Jesús Carranza, Ver. – En su segundo día en territorio veracruzano, personal del Instituto Nacional de Migración (INM) ofrecieron a los integrantes de la caravana de migrantes “Libertad, Dignidad y Paz” un año de ayuda humanitaria a través de diversos programas federales, sin embargo, ante el temor de ser deportados la mayoría rechazó la propuesta.


El contingente formado por más de 500 extranjeros descansó este miércoles 17 de noviembre en el municipio de Jesús Carranza, aunque dejaron la comunidad de Suchilapa que fue por donde ingresaron, algunos pedían dinero a los automovilistas que transitaban sobre la carretera que conduce a Acayucan.


“Fuera, fuera, nos van a engañar”, gritaban los migrantes al personal de Grupo Beta quienes llegaron después del mediodía.


De acuerdo con lo informado, la ayuda incluye la entrega de un permiso para transitar libremente en México durante un año, con la oportunidad de ser empleados y recibir un pago correspondiente.
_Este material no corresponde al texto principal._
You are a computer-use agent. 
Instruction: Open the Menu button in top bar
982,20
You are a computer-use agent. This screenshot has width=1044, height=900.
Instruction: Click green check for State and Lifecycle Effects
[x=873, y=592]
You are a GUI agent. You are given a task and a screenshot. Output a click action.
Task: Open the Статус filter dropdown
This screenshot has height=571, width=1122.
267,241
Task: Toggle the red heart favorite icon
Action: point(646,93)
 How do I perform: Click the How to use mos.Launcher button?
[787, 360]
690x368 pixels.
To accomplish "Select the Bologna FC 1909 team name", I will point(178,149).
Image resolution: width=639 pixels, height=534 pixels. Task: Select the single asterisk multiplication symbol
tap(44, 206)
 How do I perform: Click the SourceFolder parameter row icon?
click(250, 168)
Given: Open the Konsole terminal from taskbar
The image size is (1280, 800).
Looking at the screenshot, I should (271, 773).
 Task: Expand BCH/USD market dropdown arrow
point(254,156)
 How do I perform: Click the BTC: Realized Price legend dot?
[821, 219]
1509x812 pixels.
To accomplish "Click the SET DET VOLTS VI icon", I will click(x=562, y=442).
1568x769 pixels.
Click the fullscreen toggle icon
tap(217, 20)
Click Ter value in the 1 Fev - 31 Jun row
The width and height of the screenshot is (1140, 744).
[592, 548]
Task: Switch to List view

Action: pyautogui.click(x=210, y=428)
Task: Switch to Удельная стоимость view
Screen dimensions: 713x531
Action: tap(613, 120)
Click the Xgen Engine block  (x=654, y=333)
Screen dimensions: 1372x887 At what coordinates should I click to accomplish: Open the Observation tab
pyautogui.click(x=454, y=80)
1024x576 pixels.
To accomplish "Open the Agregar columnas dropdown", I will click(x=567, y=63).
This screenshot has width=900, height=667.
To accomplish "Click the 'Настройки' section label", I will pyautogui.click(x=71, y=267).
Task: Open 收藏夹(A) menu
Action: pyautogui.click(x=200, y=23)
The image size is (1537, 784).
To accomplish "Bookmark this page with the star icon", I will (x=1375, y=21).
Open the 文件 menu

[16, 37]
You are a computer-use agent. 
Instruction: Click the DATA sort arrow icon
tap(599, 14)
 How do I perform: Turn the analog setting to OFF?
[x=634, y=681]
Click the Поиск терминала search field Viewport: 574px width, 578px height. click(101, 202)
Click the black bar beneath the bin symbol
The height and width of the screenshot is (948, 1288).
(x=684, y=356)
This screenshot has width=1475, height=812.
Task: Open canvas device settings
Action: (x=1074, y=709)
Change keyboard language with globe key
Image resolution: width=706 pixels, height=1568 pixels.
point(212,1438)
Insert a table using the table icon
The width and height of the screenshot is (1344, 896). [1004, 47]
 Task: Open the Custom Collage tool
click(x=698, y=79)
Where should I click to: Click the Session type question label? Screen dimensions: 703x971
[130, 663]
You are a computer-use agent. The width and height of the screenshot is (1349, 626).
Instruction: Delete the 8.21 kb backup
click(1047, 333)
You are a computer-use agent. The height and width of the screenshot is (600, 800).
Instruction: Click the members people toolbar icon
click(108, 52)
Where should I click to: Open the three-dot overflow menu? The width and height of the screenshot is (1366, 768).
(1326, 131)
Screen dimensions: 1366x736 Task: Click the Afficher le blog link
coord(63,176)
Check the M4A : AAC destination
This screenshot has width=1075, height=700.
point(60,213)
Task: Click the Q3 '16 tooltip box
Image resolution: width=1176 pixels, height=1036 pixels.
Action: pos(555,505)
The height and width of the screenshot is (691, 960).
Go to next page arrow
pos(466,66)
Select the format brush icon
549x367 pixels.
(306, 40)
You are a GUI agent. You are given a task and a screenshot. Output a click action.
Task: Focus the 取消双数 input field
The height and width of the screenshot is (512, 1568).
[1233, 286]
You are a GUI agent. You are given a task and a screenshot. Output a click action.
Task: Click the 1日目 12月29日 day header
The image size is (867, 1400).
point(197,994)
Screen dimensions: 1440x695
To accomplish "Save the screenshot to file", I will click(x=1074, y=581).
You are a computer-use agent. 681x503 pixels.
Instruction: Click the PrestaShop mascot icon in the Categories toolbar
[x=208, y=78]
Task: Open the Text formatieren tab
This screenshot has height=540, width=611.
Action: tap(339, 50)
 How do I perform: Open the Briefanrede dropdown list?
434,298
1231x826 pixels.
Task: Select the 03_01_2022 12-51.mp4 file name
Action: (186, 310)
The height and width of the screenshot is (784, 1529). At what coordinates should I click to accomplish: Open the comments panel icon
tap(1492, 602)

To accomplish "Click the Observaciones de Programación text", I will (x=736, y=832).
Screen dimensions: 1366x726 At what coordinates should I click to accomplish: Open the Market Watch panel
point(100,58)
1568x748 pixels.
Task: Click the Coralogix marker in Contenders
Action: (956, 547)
No queremos que nos regresen a nuestro país: Williams migrante hondureño


Muy pocos migrantes son los que aceptaron la ayuda, por lo que varios optaron por retirarse de Jesús Carranza ante la presencia del personal del INM.


En el grupo se encontraba Williams de 23 años, procedente de Honduras, asegura que después de varias semanas están cansados y transitan sin dinero; el joven tiene una lesión en la pierna izquierda.


“La verdad si andamos muy cansados, pero necesitamos que nos ayuden y que no nos vayan a engañar y nos regresen a nuestro país, porque sí vamos cansados y cagados (con temor), solo eso queremos, que nos ayuden”, expresó el joven hondureño.


Vestido con pantalón mezclilla y camisa gris, además de una gorra color azul, asegura que cada día es más difícil avanzar a pie, por lo que pide a las autoridades mexicanas la oportunidad de seguir avanzando a la frontera norte.


En un video que este medio obtuvo se observa cómo decenas de migrantes lograron detener un tráiler y su conductor les permitió subir en la plancha, el camión iba vacío con dirección a Acayucan, por lo que el personal de migración nada pudo hacer para detenerlos.


Más de cien personas de todas las edades, lograron subir a la unidad y así continuar con su ruta, en donde algunos se van quedando y otros se apartan del grupo.